The judge in the Bill Cosby sexual assault case ruled Friday to allow one additional alleged victim to testify at the criminal trial as part of the prosecutor's case to establish a pattern of predatory behavior.
The ruling on Friday means prosecutors will not be able to call 12 other women who also had similar allegations against Cosby to testify. Still, it's a setback for Cosby's defense, who argued that allowing any of the other accusers to testify would unfairly prejudice the comedian's right to a fair trial.
Cosby faces three felony charges for allegedly drugging and sexually assaulting Andrea Constand, a Temple University basketball coach, at his Pennsylvania home in 2004.
Judge Steven O’Neill has already dealt Cosby’s team several setbacks, including allowing damning civil testimony in which he confessed to sexually assaulting and using sedatives on at least one woman he wanted to have sex with.
O’Neill made his decision after presiding over a heated two-day pretrial hearing in mid-December in which Montgomery County District Attorney Kevin Steele argued that the allegations made by the 13 other women were so similar to Constand's that they revealed a distinctive pattern of predatory behavior. The women never filed police reports at the time of the alleged assaults, and by the time they came forward, the statute of limitations had expired.
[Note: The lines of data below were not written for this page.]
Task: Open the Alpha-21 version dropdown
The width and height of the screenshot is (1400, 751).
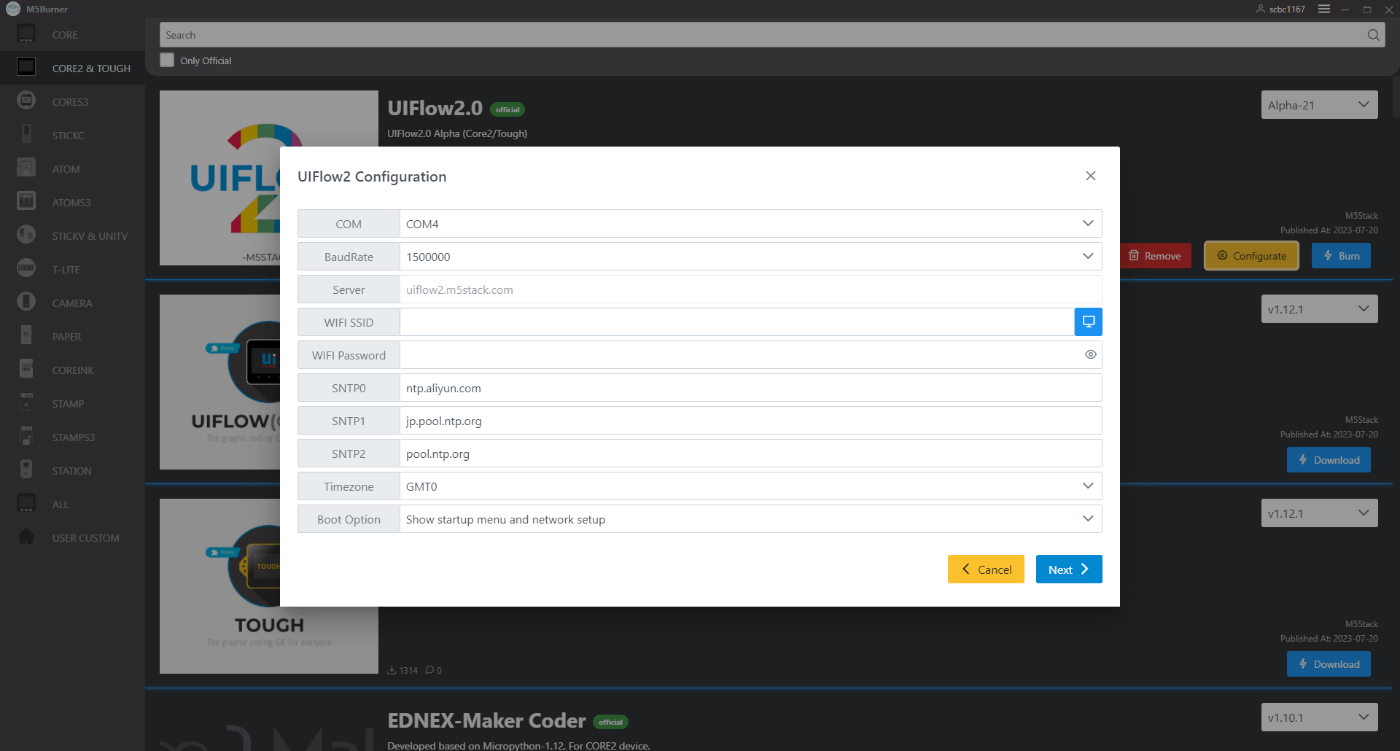Action: point(1318,104)
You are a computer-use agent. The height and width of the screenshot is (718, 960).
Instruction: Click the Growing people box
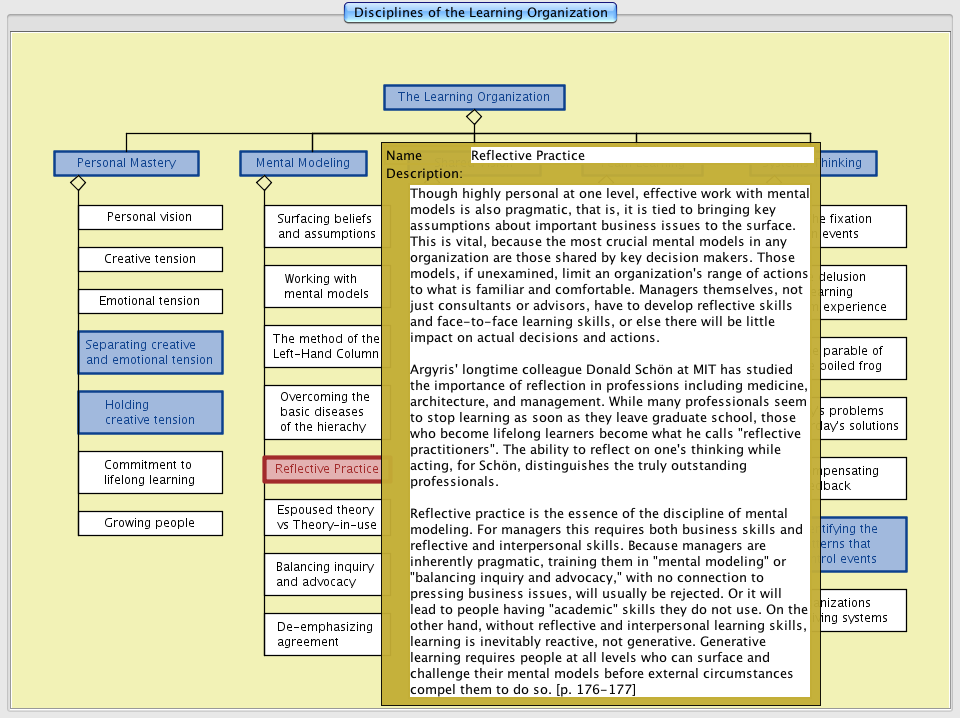tap(150, 523)
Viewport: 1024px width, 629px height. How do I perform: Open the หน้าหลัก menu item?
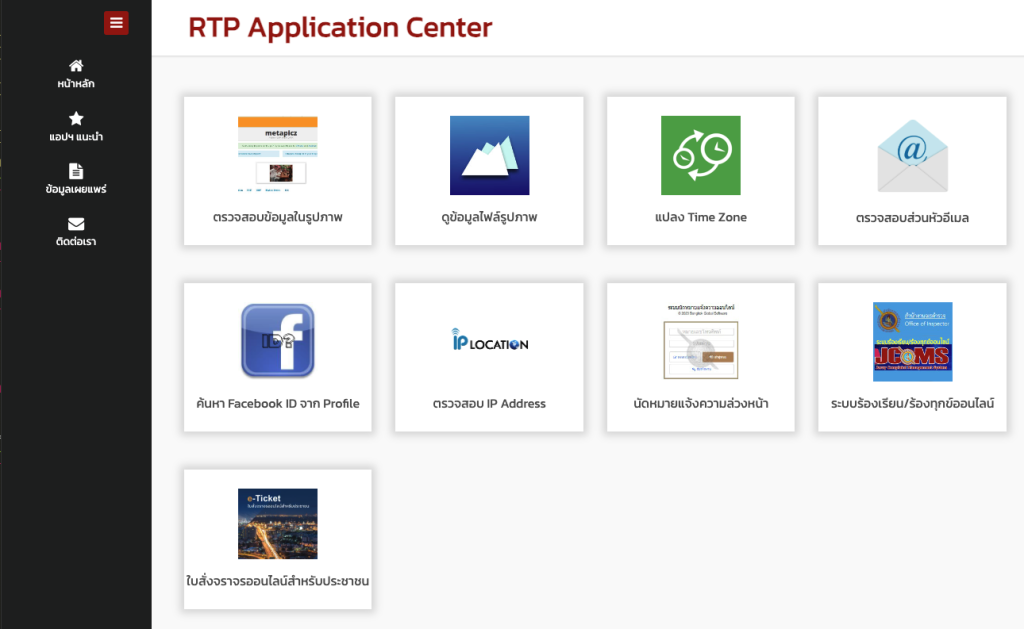pyautogui.click(x=76, y=84)
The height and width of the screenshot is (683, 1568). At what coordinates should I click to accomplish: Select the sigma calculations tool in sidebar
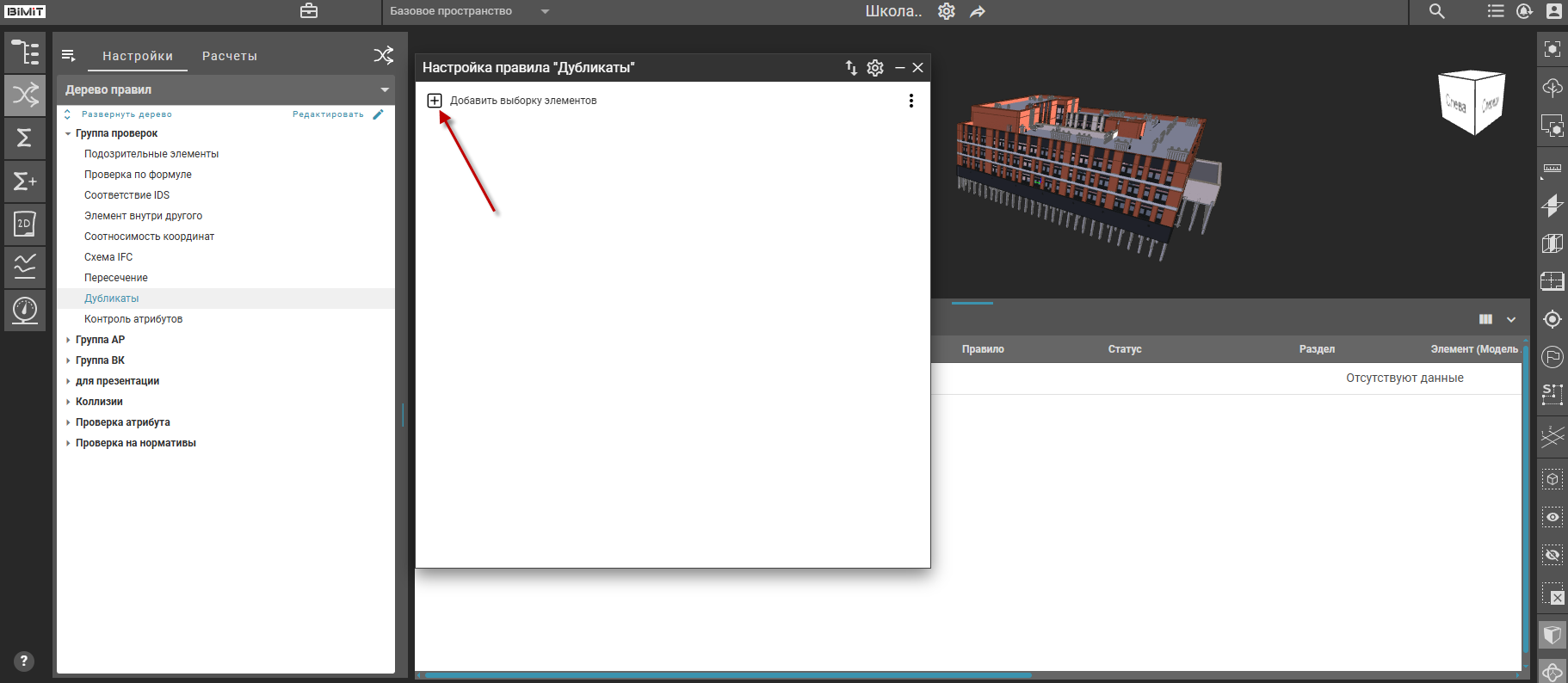pyautogui.click(x=25, y=138)
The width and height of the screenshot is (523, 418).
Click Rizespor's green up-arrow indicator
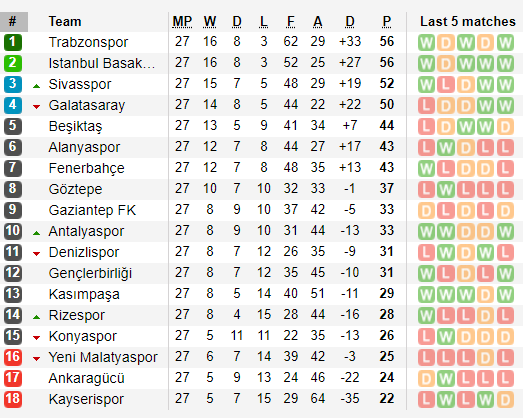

The admissible witness is named only as "Victim Six" in the court papers encounter with Cosby occurred eight years before Constand's. She worked at the time of her alleged assault as an assistant to Cosby's personal appearance agent. Cosby, who at the time was 58 years old, allegedly invited her to his bungalow at the Beverly Hills Hotel and offered her wine, which she declined, according to testimony presented by Steele at the pretrial. Cosby allegedly gave her a pill to relax and went to great efforts to make sure she took the pill even looking under her tongue, Steele said. After she became incapacitated, Cosby allegedly used her hand to masturbate him, said Steele.
Still, Steele argued that in each case Cosby used his celebrity status, chose younger victims, created a controlled setting, while using powerful sedatives to put them in an unconscious state before sexually assaulting them.
“He is putting them in this state so that he can do what he wants to them and they cannot resist,” Steele said.
Cosby’s defense team argued their client was faced with the impossible task of defending himself against acts that were alleged to have occurred 40 years ago. Cosby’s attorney, Brian J. McMonagle, pointed out that many locations no longer exist, records have been destroyed, and alleged corroborating witnesses have died. He also pushed back on the notion that their other accusations were similar to the Constand case.
“These individuals have no business here,” McMonagle said. “Not one report to police.”
Experts told BuzzFeed News that Cosby’s odds of prevailing in court would be significantly diminished if other alleged victims are allowed to testify.
O’Neill has also denied a request to dismiss the case after Cosby argued he only agreed to give the civil testimony in 2005 because the prosecutor at the time promised not to file criminal charges.
Since then, however, dozens of women have come forward with allegations of sexual assault, and O’Neill ruled that prosecutors are not bound to whatever verbal agreements their predecessors may have made.